* [ASSIGNMENT] For the string "arrow", find every matching line in the records and copy it.

(Data entries)
_ _ _ _ _ _ _

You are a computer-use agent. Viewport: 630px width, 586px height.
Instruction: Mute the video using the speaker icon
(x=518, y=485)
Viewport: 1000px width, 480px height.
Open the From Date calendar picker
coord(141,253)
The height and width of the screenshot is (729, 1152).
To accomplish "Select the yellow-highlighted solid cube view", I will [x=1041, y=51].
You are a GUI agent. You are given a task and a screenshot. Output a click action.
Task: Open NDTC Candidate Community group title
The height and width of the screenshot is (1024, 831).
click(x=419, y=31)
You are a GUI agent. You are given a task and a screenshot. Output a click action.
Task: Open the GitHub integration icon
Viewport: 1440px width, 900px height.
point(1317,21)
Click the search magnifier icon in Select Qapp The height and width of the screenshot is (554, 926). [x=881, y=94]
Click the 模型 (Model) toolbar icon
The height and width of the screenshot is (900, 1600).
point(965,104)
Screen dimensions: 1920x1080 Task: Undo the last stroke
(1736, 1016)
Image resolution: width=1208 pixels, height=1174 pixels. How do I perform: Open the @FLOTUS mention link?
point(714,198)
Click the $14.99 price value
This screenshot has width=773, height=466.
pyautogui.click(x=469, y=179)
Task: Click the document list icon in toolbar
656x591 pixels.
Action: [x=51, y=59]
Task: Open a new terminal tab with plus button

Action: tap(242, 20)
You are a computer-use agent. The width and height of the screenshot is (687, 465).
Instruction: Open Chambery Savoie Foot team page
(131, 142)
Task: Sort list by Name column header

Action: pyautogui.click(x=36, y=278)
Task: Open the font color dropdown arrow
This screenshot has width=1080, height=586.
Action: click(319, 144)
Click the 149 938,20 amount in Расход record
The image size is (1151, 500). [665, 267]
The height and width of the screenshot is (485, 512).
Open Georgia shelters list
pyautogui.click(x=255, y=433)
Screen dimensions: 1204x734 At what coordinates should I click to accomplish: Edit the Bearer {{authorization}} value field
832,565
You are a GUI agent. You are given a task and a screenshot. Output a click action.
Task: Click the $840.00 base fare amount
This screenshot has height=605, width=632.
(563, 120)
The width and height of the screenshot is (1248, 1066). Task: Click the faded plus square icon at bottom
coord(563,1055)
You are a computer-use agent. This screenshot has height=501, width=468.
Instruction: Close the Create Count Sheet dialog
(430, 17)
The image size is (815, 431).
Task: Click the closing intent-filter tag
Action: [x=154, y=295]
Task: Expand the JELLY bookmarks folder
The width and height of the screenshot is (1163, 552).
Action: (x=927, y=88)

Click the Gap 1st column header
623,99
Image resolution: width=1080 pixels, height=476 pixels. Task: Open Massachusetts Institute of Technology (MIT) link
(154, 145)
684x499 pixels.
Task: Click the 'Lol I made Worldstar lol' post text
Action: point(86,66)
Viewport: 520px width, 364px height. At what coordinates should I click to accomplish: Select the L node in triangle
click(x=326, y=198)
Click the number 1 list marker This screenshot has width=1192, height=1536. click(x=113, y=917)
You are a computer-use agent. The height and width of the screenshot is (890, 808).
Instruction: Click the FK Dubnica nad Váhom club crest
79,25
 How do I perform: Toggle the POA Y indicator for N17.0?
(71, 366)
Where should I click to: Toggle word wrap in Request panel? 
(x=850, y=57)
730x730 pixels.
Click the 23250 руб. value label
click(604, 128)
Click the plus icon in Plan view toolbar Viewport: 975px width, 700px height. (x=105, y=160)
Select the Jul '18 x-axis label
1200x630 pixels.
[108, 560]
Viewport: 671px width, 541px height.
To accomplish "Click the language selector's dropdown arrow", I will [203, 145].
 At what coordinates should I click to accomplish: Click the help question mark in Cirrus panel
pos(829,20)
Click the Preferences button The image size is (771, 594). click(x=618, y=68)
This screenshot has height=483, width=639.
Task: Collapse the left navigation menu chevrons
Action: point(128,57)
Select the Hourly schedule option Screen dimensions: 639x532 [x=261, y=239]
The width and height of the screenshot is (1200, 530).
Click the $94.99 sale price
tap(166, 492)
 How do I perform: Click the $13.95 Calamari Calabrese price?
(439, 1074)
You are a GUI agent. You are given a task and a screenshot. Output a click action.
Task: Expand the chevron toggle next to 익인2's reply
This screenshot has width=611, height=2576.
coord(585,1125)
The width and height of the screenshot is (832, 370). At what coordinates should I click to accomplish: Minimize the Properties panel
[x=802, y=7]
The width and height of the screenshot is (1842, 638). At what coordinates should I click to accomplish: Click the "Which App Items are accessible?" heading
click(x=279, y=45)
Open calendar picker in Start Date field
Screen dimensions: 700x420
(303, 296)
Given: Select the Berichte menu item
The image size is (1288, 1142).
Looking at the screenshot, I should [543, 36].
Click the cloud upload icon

_ _ _ _ _ _ _

* [WRITTEN REPLY]
Task: Open the font color dropdown arrow
To accomplish "Click the language selector's dropdown arrow", I will [203, 145].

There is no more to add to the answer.